STUDY QUESTIONS:
**A.** According to the book review, in what year did John Newton write the words of "Amazing grace"?
**B.** Rewrite the book review's paragraph that begins "Even for those who know" as a short bulleted list.
**C.** Reproduce the part of the book review starting at "The book is, at" and ending at "this beautiful hymn.".

There are many books on the story of the perennially favourite hymn, ‘Amazing grace’, but few are as wide-ranging as this one. 

Most focus exclusively on the life of John Newton, a former slave trader turned priest who wrote the words back in 1772, but James Walvin explores the song’s epic journey since then. He brings a wealth of expertise to this history, unpacking American slave plantations, the rise of hymn books and radio, the Black Civil Rights Movement and Covid lockdowns. He shows why the song was a powerful way for President Obama to speak to the victims of race crimes in 2015 and how white supremacist insurrectionists tried to appropriate it for themselves on 6 January 2021. 

The book is, at times, repetitive and Walvin relies heavily on broad generalisations. But he refuses to endorse simplistic myths, such as that “abolition was the triumphant work of a few godly white men” like John Newton, or that the song has always enjoyed the widespread appeal it does today. 

Even for those who know something of the hymn’s origins, the book contains some surprises: Newton continued to work as a slave trader long after his conversion; the song was originally a flop in Britain but popular in America; it took 63 years before the words were connected with the tune we know today, and it wasn’t until 1970 that the hymn became a major hit. 

Amazing Grace is easy to read and will delight anyone who has a soft spot in their hearts for this beautiful hymn.

STUDY MATERIAL:
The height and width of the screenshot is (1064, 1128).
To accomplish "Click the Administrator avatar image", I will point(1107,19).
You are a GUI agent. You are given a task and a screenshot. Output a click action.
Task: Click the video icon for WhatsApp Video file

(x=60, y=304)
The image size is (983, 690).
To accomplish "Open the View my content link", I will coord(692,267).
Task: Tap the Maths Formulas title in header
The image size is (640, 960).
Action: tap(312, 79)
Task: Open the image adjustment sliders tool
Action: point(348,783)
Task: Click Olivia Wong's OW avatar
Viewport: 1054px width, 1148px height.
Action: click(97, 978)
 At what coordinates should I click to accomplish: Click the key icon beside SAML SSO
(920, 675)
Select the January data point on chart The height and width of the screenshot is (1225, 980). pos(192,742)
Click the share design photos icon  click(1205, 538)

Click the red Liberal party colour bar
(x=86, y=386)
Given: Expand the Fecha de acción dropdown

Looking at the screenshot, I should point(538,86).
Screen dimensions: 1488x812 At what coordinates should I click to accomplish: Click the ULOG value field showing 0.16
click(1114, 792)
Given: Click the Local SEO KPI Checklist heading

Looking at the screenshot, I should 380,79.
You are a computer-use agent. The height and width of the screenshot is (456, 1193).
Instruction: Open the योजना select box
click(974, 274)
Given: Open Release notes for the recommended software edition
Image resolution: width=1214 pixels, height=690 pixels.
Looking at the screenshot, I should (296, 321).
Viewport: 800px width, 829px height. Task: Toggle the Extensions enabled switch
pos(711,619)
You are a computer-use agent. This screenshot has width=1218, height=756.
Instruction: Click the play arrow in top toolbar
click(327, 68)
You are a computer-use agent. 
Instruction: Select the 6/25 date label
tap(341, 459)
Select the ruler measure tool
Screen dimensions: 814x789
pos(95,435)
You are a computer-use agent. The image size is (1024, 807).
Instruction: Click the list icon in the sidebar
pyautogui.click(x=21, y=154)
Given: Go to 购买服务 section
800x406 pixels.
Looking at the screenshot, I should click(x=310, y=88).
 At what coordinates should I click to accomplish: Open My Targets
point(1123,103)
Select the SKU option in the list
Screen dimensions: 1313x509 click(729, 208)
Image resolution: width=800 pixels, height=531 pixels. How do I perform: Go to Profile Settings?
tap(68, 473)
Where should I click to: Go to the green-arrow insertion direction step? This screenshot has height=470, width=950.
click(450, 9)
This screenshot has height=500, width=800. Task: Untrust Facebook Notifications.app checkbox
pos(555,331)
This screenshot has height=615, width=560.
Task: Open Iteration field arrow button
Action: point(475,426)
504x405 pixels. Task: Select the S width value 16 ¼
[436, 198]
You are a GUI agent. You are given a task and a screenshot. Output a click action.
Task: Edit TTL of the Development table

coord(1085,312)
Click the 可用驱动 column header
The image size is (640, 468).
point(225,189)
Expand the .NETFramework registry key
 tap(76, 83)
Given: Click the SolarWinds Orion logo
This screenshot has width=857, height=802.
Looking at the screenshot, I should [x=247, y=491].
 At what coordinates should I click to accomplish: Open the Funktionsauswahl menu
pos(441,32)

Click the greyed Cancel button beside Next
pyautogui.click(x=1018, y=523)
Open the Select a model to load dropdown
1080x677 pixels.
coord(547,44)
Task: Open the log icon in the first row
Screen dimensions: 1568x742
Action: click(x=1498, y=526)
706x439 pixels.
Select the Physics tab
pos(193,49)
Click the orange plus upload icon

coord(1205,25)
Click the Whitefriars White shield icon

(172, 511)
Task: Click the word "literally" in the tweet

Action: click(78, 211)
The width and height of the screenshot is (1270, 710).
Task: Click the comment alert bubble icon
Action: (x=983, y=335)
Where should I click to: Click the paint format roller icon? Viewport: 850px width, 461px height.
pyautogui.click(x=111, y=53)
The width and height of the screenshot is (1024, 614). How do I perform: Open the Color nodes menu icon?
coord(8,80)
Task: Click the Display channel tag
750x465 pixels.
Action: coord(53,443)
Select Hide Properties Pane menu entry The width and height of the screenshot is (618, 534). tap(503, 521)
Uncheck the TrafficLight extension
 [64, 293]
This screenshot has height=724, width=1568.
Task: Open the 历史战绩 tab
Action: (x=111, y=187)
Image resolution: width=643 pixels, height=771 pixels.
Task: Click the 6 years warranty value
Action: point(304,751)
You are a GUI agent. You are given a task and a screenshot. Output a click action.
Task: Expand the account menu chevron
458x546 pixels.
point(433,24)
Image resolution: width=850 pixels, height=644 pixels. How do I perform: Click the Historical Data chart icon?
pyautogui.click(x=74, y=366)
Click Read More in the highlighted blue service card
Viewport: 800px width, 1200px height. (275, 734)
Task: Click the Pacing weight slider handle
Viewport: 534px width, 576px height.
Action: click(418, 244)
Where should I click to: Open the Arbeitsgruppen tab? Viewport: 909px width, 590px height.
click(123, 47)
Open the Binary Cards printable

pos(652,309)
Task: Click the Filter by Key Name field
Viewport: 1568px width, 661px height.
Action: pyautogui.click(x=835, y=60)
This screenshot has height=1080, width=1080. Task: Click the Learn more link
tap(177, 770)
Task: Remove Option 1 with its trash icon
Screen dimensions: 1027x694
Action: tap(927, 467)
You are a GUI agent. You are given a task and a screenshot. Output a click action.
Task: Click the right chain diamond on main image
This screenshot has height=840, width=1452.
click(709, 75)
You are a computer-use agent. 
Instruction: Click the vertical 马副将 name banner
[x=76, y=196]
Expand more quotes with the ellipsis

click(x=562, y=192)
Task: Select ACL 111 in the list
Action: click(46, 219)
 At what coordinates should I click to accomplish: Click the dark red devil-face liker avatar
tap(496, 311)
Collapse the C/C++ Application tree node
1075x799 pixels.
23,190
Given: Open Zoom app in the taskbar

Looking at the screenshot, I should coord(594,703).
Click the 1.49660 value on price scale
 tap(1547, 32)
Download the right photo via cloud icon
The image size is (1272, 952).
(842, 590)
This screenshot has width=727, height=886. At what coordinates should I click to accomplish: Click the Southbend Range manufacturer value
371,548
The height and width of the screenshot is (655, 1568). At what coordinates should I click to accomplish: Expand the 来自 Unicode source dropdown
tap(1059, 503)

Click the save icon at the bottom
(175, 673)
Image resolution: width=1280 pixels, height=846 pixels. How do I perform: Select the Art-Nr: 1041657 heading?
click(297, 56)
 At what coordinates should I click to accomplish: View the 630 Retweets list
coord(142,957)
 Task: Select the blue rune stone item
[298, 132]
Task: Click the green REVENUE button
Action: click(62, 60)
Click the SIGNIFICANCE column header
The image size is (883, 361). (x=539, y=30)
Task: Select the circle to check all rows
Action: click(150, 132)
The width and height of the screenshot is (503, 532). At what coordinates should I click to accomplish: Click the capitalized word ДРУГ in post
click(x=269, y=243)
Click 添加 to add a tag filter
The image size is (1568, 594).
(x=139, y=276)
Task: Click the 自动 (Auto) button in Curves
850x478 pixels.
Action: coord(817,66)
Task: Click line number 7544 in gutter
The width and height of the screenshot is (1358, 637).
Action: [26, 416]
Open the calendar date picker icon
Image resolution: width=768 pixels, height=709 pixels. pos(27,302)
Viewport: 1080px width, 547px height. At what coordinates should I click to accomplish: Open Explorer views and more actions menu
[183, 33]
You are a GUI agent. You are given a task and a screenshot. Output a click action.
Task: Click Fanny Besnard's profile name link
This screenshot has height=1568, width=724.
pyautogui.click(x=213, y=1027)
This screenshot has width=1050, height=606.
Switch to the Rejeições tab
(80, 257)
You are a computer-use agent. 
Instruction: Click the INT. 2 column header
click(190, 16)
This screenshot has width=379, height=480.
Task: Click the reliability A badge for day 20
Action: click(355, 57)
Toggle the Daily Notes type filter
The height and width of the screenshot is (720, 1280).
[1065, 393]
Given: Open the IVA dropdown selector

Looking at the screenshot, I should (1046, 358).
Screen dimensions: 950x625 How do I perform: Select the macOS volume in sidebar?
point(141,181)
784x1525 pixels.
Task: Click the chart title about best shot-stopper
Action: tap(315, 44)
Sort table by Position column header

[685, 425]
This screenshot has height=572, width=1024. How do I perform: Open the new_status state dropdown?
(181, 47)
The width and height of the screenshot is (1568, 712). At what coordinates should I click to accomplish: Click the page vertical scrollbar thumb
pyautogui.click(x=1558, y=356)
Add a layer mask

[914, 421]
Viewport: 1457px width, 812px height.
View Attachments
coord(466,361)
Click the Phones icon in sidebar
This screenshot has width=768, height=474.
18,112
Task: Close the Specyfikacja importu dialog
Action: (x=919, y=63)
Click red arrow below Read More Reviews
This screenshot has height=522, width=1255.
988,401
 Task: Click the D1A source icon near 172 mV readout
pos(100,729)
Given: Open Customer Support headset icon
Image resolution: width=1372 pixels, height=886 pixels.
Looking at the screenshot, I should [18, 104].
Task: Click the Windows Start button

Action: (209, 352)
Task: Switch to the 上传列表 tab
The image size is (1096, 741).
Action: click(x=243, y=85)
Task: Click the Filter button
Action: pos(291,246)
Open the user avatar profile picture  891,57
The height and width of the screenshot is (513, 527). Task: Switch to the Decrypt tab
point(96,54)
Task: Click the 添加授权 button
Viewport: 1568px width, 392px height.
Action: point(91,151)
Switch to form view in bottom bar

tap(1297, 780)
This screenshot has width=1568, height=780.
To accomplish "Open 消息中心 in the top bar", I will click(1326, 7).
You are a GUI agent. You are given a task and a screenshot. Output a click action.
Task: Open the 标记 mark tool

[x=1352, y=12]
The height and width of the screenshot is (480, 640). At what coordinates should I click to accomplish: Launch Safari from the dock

RESPONSES TO THE TASKS:
**A.** 1772

**B.**
- Newton kept working as a slave trader long after his conversion.
- The song first flopped in Britain but was popular in America.
- The words were not linked to today's familiar tune for 63 years.
- The hymn did not become a major hit until 1970.

**C.**
The book is, at times, repetitive and Walvin relies heavily on broad generalisations. But he refuses to endorse simplistic myths, such as that “abolition was the triumphant work of a few godly white men” like John Newton, or that the song has always enjoyed the widespread appeal it does today. 

Even for those who know something of the hymn’s origins, the book contains some surprises: Newton continued to work as a slave trader long after his conversion; the song was originally a flop in Britain but popular in America; it took 63 years before the words were connected with the tune we know today, and it wasn’t until 1970 that the hymn became a major hit. 

Amazing Grace is easy to read and will delight anyone who has a soft spot in their hearts for this beautiful hymn.